The development of functional network organization in early childhood and early adolescence: A resting-state fNIRS study

Abstract

Early childhood (7-8 years old) and early adolescence (11-12 years old) constitute two landmark developmental stages that comprise considerable changes in neural cognition. However, very limited information from functional neuroimaging studies exists on the functional topological configuration of the human brain during specific developmental periods. In the present study, we utilized continuous resting-state functional near-infrared spectroscopy (rs-fNIRS) imaging data to examine topological changes in network organization during development from early childhood and early adolescence to adulthood. Our results showed that the properties of small-worldness and modularity were not significantly different across development, demonstrating the developmental maturity of important functional brain organization in early childhood. Intriguingly, young children had a significantly lower global efficiency than early adolescents and adults, which revealed that the integration of the distributed networks strengthens across the developmental stages underlying cognitive development. Moreover, local efficiency of young children and adolescents was significantly lower than that of adults, while there was no difference between these two younger groups. This finding demonstrated that functional segregation remained relatively steady from early childhood to early adolescence, and the brain in these developmental periods possesses no optimal network configuration. Furthermore, we found heterogeneous developmental patterns in the regional nodal properties in various brain regions, such as linear increased nodal properties in the frontal cortex, indicating increasing cognitive capacity over development. Collectively, our results demonstrated that significant topological changes in functional network organization occurred during these two critical developmental stages, and provided a novel insight into elucidating subtle changes in brain functional networks across development.

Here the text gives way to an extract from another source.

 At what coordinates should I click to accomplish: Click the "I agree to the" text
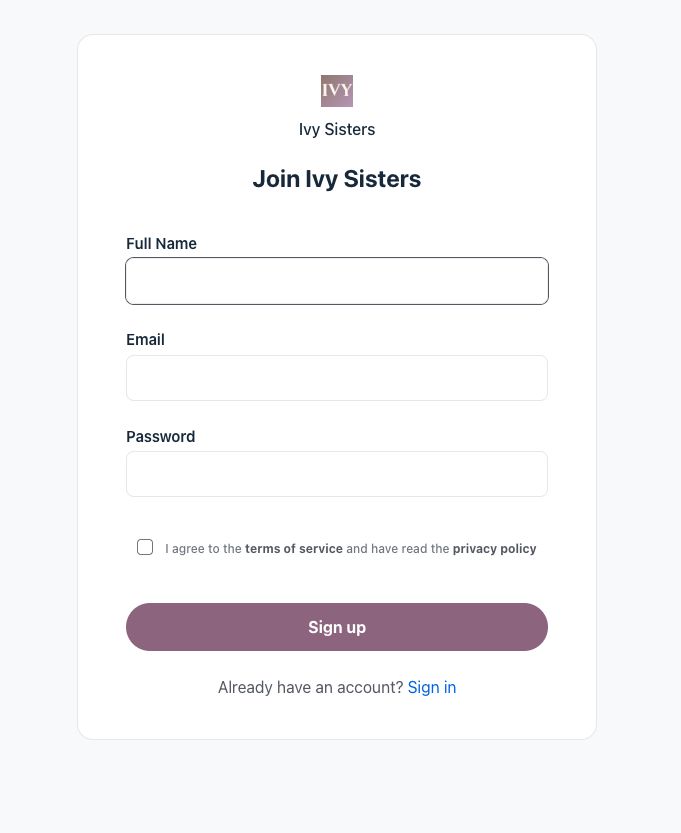tap(204, 549)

Keywords: Brain development; Brain networks; Connectome; Resting state; fNIRS.

Fig. 1

fNIRS data collection and MRI Neuroanatomical Co-Registration. (A) The arrangement of the 46 measurement channels across the whole head. The green and purple dots represent the sources and detectors, respectively. The digits represent the positions of the measurement channels. (B) MRI co-registration was conducted by asking a participant to wear probe arrays with vitamin E capsules in MRI. (C) The anatomical position corresponding to each measurement channel. (For interpretation of the references to colour in this figure legend, the reader is referred to the web version of this article.)

Fig. 2

The topological properties of networks. We illustrate the topological properties of networks by a network composed of 10 nodes and 13 edges. (A) The characteristic path length between nodes a and b is the shortest path length, as indicated by the three black arrow lines. (B) The clustering coefficient of node c is the number of existing connections (i.e., 1–2) among the node’s neighbors divided by all of their possible connections (i.e., 1–2, 1–3, 2–3), which is 1/3 (the dashed lines indicate the absence of a connection between the neighbors of node c). (C) Shows a network with a highly connected hub node d, which plays a central position in the overall network. (D) Shows the presence of a clustered module, as indicated by the three nodes (encircled in pink) being mutually strongly interconnected, but sparsely connected to the rest of the network.

Fig. 3

The distribution of r values within the raw r value correlation matrices of three age groups (A). The averaged population-level correlation matrices of three age groups (B) (digits in matrices represent measurement channels).

Fig. 4

The global network metrics in a range of sparsity thresholds (5%–25%). (A) The clustering coefficient and (B) the characteristic path length are shown as a function of the sparsity thresholds compared with the matched random networks. (C) The small-worldness is shown as a function of the sparsity thresholds. (D) Global efficiency, (E) local efficiency, and (F) modularity are presented as a function of the sparsity thresholds compared with the matched random networks. Error bars (A, B, D, E, F) correspond to the standard errors of the mean for 1000 comparable random null networks. Error bars in (C) indicate the standard errors in all subjects.

Fig. 5

Group differences in the global network metrics among the three age groups. *p < 0.05, **p < 0.01. The error bars indicate bootstrapped 95% confidence intervals. Overlapping confidence intervals suggest a lack of difference.

Fig. 6

Development changes in the regional nodal properties and the distributions of hub regions in each age group. (A) The developmental trajectories for significant nodes in nodal degree. (B) The developmental trajectories for significant nodes in nodal efficiency. Regions with significantly linear positive and linear negative correlations are indicated by red and blue spheres, respectively. The significances were set at p < 0.05 (corrected by FDR correction). The hubs in each age group are defined as the brain regions with higher values (Mean + SD) in any of (C) node degree and (D) node efficiency. The hubs are shown in red with node sizes that indicate the values in regional nodal properties. (For interpretation of the references to colour in this figure legend, the reader is referred to the web version of this article.)

Fig. 7

The effects of different network sparsity thresholds (15% and 25%) on the main findings. Binary networks were used to evaluate the effects.

Fig. 8

The effects of weighted network analysis strategy on the main findings. Sparsity threshold of 20% was used o evaluate the effects.